[Task prompt]
These records must be written out again exactly.

[Excerpted data]
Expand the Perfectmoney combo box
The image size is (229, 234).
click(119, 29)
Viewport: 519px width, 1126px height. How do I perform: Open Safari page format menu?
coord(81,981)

[Task output]
Expand the Perfectmoney combo box
The image size is (229, 234).
click(119, 29)
Viewport: 519px width, 1126px height. How do I perform: Open Safari page format menu?
coord(81,981)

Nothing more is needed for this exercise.